**Exercise**
Put every line of the material into a numbered list, omitting blank lines and leaving out the pictures.

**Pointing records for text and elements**

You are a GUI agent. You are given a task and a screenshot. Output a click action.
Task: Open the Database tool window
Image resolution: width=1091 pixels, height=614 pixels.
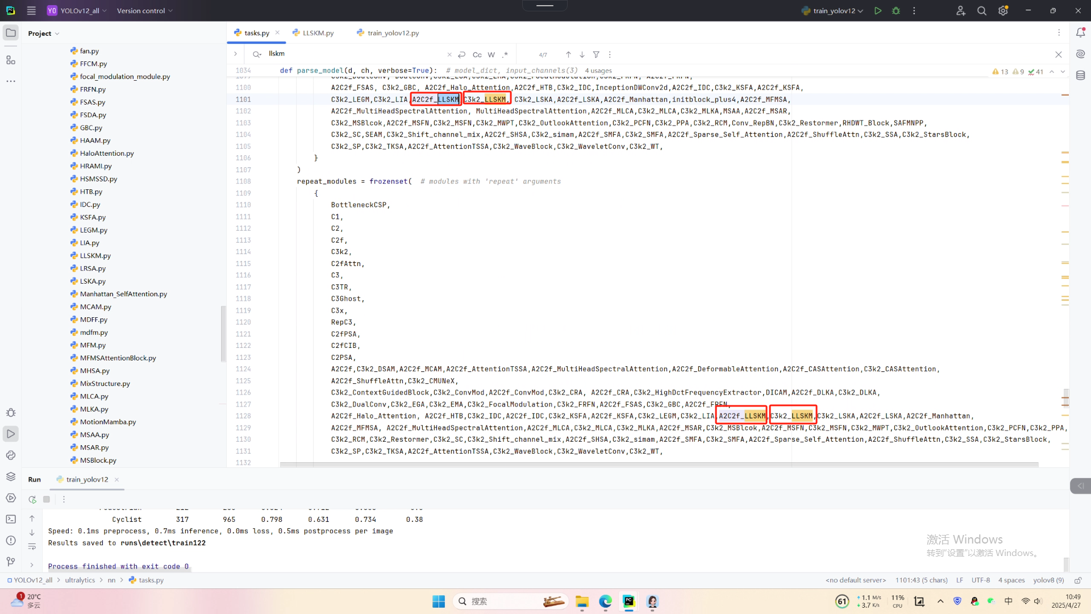point(1080,76)
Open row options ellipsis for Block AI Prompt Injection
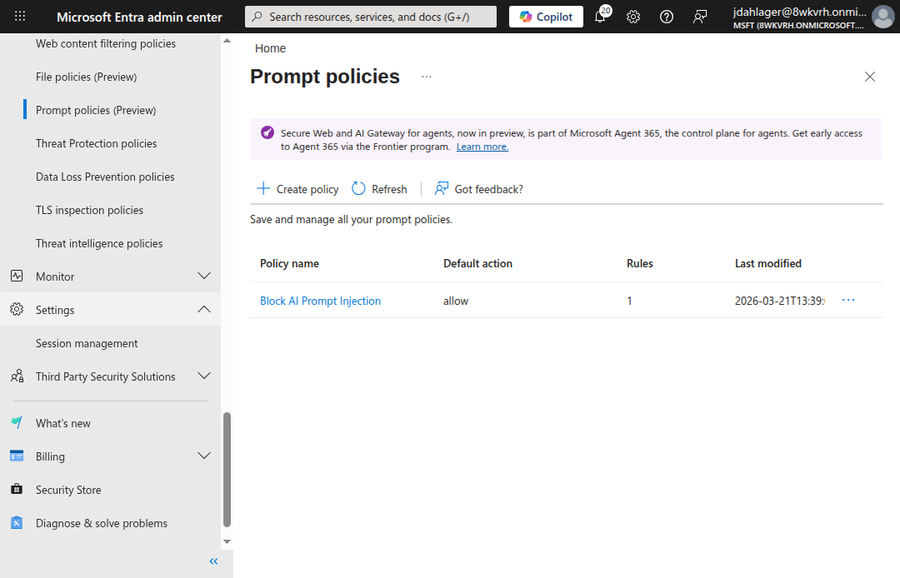Viewport: 900px width, 578px height. point(848,300)
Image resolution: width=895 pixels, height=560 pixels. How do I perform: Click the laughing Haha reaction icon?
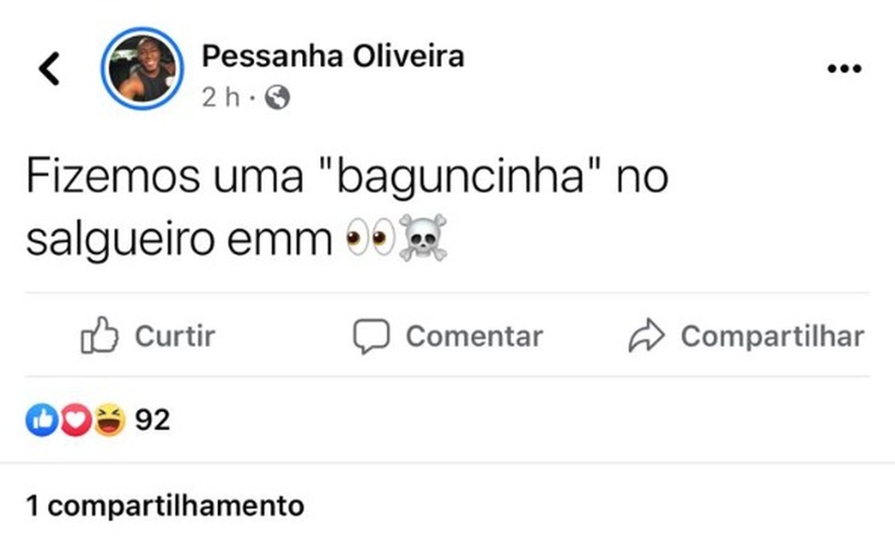pos(109,421)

**Task response**
1. You are a GUI agent. You are given a task and a screenshot. Output a click action.
2. Task: Open the Database tool window
3. Image resolution: width=1091 pixels, height=614 pixels.
4. point(1080,76)
5. Open row options ellipsis for Block AI Prompt Injection
6. Viewport: 900px width, 578px height. point(848,300)
7. Image resolution: width=895 pixels, height=560 pixels. How do I perform: Click the laughing Haha reaction icon?
8. pos(109,421)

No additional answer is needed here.